# [Aim of the exercise]
Reproduce exactly, and only, the lines below from the one containing "The image size is (2492, 798)." through the one containing "You are a computer-use agent. 670x574 pixels.".

Data: Begin

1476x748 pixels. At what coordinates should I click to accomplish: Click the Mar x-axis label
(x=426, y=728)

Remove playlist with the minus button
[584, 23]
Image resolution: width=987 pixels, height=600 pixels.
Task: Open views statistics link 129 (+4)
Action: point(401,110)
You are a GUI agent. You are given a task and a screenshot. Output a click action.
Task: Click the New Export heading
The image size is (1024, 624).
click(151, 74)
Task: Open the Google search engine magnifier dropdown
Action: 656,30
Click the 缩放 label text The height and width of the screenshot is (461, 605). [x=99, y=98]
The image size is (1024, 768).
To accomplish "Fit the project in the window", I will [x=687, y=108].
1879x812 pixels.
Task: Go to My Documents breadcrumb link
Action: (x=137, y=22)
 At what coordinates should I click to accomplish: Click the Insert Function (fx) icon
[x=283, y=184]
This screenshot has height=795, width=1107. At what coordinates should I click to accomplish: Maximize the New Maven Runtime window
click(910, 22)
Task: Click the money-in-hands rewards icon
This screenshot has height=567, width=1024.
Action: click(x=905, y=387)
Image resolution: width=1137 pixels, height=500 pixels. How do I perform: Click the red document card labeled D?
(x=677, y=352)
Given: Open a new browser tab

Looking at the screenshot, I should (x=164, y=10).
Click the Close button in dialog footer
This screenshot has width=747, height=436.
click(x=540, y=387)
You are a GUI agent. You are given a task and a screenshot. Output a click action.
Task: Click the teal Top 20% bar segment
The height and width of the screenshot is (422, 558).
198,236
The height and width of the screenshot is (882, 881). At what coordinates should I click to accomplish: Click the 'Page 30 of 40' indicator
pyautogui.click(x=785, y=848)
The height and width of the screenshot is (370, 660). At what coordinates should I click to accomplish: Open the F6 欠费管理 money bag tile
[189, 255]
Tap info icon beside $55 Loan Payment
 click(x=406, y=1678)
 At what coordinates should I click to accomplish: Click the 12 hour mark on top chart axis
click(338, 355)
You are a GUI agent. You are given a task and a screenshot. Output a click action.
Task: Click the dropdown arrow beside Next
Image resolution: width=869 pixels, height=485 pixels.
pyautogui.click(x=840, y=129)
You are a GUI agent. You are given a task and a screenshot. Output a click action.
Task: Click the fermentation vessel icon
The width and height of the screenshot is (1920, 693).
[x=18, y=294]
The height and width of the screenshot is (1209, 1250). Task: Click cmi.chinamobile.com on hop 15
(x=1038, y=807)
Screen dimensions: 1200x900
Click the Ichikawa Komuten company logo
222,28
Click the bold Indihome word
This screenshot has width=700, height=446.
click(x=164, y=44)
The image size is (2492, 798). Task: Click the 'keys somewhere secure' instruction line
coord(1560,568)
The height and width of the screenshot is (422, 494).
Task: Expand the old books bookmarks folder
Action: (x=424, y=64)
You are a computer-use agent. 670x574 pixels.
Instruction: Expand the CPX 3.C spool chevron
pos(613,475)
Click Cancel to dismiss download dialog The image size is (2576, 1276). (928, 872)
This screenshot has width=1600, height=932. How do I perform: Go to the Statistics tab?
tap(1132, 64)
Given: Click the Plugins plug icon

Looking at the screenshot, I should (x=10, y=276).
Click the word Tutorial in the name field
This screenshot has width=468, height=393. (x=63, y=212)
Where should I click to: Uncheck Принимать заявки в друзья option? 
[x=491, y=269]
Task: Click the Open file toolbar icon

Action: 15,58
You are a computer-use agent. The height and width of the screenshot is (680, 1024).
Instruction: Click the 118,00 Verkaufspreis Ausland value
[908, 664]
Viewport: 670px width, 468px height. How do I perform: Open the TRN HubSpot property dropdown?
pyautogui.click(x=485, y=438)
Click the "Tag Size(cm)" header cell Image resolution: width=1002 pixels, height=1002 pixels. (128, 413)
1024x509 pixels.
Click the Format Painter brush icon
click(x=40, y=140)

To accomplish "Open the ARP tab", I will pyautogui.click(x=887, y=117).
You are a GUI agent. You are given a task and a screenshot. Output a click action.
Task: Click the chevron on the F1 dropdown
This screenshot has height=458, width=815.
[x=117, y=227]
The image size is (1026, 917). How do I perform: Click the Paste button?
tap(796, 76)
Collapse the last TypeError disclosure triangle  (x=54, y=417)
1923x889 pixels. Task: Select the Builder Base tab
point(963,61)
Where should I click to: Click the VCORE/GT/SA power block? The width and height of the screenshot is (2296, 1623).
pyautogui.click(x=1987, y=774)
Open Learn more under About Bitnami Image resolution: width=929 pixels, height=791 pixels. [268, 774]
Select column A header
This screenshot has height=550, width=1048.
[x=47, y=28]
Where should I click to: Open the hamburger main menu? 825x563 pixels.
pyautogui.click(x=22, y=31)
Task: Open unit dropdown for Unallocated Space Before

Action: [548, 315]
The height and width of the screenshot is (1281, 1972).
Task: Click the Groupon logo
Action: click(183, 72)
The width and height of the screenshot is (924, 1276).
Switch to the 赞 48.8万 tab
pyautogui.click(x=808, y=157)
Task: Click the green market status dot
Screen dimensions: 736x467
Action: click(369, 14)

Data: End

# [Exercise answer]
The image size is (2492, 798). Task: Click the 'keys somewhere secure' instruction line
coord(1560,568)
The height and width of the screenshot is (422, 494).
Task: Expand the old books bookmarks folder
Action: (x=424, y=64)
You are a computer-use agent. 670x574 pixels.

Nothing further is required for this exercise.